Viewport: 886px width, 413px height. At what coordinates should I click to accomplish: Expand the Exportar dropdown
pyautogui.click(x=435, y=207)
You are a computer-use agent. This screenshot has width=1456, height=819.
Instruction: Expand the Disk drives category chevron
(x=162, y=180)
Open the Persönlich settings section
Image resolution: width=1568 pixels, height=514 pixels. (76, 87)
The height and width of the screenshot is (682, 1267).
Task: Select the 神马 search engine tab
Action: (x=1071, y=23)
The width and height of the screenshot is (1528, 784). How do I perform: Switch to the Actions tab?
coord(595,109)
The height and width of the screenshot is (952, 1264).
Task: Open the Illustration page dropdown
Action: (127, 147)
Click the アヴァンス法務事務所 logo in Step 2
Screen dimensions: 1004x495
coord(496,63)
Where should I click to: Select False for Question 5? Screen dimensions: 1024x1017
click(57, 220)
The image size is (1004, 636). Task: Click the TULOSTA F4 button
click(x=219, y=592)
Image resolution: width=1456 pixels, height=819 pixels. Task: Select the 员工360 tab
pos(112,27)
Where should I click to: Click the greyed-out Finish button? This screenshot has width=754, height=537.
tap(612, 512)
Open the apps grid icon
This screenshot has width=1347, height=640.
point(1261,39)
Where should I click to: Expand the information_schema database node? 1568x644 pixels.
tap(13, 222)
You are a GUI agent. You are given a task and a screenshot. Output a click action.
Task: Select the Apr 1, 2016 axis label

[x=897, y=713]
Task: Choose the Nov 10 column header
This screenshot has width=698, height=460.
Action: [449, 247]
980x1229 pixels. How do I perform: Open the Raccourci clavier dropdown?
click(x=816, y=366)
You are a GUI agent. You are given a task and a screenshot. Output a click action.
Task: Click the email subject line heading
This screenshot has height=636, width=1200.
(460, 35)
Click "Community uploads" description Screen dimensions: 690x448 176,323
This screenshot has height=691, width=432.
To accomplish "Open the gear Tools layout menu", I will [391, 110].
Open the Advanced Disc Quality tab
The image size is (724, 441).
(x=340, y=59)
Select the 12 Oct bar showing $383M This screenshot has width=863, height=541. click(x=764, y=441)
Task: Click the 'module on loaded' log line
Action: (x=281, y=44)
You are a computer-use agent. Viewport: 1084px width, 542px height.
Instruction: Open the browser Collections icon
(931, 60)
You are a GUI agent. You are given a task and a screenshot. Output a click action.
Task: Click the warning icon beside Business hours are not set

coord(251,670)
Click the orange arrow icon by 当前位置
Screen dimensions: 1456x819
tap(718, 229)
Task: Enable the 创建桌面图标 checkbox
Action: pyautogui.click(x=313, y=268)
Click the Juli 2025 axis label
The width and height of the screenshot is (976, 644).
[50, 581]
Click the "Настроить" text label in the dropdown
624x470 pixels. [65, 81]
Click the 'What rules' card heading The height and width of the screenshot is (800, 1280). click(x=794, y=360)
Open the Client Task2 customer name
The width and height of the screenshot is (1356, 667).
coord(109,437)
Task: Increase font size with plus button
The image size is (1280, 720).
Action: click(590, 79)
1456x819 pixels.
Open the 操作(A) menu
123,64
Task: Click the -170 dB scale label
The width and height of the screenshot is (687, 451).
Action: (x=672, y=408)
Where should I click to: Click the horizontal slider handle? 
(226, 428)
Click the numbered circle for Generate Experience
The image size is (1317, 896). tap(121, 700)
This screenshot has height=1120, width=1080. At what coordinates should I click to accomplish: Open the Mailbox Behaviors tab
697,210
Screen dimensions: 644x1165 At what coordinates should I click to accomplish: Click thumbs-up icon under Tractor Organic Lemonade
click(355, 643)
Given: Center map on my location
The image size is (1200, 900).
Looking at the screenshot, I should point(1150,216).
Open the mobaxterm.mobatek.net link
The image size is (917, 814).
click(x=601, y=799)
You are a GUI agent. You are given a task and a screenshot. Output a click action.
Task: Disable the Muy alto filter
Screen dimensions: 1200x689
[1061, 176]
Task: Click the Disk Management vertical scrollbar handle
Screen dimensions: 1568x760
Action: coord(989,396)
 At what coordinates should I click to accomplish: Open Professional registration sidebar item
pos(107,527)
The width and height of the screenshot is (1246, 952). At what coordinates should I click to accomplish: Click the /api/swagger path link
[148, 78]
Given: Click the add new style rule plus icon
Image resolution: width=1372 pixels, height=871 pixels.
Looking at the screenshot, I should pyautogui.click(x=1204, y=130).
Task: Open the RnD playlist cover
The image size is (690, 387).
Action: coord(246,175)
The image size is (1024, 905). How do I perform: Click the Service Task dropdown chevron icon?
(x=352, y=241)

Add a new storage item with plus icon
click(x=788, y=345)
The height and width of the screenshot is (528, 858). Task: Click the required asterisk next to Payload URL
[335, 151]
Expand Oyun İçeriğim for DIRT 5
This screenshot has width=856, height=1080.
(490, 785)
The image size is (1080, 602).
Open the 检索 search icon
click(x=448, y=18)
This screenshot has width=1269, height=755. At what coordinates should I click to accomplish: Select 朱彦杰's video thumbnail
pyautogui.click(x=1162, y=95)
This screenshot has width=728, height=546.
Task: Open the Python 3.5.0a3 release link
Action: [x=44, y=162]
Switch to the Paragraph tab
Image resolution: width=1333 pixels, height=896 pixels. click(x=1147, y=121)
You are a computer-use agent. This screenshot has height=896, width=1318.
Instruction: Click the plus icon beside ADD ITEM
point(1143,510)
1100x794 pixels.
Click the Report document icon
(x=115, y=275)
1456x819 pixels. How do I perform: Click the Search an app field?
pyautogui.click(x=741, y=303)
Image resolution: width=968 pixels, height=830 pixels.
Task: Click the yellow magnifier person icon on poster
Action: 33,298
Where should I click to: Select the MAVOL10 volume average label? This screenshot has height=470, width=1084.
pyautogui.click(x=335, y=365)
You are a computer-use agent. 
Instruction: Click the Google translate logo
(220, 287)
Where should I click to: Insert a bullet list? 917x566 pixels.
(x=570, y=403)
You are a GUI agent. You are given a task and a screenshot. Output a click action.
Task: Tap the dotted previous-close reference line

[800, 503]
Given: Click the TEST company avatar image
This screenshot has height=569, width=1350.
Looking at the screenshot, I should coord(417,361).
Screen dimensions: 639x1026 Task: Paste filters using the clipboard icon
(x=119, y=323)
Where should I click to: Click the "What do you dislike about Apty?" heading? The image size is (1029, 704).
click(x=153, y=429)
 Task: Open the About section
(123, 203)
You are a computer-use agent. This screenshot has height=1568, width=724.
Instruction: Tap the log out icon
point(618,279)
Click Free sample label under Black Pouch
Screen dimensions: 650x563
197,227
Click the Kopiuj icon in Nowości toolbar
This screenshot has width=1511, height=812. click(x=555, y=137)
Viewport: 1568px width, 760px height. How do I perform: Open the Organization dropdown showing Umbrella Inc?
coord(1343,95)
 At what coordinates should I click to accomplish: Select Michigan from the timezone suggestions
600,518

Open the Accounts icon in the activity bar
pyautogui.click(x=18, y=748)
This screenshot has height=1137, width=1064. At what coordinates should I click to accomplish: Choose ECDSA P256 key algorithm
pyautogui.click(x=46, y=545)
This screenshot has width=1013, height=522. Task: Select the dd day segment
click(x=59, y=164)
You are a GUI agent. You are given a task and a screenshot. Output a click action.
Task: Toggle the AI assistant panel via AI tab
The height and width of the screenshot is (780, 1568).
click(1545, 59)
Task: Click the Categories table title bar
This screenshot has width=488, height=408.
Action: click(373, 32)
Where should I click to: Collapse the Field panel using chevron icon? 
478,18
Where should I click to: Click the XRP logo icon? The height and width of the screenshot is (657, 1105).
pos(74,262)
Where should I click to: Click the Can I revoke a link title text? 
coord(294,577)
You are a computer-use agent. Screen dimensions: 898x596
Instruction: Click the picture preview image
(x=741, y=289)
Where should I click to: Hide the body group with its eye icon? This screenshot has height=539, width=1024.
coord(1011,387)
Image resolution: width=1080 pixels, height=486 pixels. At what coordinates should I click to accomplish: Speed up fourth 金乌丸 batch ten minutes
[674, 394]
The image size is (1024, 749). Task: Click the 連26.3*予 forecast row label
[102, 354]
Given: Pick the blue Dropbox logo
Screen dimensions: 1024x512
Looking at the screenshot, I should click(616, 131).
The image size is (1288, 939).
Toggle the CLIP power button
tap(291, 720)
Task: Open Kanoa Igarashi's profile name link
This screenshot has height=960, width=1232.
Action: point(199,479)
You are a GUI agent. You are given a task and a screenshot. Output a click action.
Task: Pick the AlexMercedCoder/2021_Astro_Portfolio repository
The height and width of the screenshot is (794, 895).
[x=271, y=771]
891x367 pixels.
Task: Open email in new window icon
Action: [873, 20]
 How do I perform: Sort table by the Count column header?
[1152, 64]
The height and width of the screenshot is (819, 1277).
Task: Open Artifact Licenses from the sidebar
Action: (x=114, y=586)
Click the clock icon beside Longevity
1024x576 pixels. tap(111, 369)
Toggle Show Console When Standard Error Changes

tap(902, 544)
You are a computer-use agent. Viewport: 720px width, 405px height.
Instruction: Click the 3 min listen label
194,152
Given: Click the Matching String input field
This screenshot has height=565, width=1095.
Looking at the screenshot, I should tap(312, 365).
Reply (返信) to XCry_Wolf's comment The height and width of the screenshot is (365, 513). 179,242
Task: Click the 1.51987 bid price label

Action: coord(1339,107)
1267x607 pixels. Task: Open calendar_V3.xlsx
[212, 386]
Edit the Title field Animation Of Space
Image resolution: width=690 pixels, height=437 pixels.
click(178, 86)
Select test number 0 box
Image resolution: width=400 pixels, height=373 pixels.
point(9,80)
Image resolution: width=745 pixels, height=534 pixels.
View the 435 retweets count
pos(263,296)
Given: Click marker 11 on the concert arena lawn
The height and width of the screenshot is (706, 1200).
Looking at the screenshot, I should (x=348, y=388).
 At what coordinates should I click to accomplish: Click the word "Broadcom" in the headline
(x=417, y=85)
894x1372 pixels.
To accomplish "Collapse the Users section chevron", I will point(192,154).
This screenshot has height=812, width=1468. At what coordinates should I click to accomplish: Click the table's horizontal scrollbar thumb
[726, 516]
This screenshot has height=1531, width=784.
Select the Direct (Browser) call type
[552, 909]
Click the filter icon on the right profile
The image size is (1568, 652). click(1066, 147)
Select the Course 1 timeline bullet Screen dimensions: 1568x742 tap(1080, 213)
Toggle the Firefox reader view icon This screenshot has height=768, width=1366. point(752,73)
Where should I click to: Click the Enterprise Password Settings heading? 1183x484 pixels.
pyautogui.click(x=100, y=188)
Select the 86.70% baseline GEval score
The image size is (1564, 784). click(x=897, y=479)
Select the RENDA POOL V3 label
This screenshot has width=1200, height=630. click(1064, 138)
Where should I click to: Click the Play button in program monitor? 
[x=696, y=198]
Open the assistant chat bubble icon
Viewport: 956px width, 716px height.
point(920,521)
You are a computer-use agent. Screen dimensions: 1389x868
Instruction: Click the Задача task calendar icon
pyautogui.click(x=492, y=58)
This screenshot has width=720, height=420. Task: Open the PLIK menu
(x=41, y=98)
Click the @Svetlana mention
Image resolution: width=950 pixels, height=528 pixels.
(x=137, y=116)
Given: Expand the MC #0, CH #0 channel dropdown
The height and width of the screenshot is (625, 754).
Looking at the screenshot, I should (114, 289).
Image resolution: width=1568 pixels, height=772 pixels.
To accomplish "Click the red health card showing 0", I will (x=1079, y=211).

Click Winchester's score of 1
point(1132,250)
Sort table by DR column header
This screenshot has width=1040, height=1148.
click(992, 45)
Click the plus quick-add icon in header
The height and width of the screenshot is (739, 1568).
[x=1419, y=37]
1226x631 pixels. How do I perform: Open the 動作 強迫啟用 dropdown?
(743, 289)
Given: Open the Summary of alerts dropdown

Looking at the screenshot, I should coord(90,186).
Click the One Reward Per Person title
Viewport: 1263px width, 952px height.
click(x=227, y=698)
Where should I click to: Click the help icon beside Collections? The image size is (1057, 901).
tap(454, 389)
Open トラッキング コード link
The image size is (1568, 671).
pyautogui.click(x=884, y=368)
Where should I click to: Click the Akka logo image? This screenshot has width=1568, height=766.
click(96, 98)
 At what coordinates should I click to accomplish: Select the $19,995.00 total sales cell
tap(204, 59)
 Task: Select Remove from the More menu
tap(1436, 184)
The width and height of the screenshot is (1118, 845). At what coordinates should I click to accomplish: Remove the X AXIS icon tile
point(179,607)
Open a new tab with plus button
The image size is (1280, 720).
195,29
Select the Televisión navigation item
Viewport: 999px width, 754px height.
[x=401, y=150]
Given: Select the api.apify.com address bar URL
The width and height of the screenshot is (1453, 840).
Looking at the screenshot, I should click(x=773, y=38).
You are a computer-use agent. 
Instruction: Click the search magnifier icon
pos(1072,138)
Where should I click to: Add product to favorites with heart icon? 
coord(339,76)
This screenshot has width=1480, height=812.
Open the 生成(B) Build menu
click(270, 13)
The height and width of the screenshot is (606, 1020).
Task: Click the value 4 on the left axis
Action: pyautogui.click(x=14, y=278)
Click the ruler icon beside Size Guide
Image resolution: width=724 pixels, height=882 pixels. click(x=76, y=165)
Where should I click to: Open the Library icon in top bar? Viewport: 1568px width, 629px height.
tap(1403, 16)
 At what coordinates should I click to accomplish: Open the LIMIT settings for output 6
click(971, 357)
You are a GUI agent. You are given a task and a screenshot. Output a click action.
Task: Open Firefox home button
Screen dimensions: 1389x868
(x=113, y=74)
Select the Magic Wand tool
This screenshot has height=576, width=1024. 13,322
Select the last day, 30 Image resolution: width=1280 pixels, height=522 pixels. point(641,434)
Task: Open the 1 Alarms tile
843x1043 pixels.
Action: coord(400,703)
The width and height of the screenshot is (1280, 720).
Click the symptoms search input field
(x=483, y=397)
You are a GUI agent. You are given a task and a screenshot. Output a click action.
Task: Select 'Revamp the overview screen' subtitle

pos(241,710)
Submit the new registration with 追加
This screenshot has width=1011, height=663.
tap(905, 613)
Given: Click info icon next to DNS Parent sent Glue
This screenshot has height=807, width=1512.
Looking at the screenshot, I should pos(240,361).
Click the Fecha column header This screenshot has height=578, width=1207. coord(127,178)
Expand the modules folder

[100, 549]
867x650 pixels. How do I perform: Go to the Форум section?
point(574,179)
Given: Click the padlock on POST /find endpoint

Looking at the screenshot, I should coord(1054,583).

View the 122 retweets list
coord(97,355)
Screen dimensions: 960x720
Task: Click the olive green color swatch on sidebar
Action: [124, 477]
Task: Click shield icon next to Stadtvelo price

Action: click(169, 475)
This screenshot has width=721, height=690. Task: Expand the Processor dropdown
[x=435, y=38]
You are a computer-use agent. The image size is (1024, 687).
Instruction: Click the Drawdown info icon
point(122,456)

What to produce: Can you copy out the listing above verbatim, starting with its first line and going on through the line with "(x=162, y=180)"?

Task response:
Viewport: 886px width, 413px height. At what coordinates should I click to accomplish: Expand the Exportar dropdown
pyautogui.click(x=435, y=207)
You are a computer-use agent. This screenshot has width=1456, height=819.
Instruction: Expand the Disk drives category chevron
(x=162, y=180)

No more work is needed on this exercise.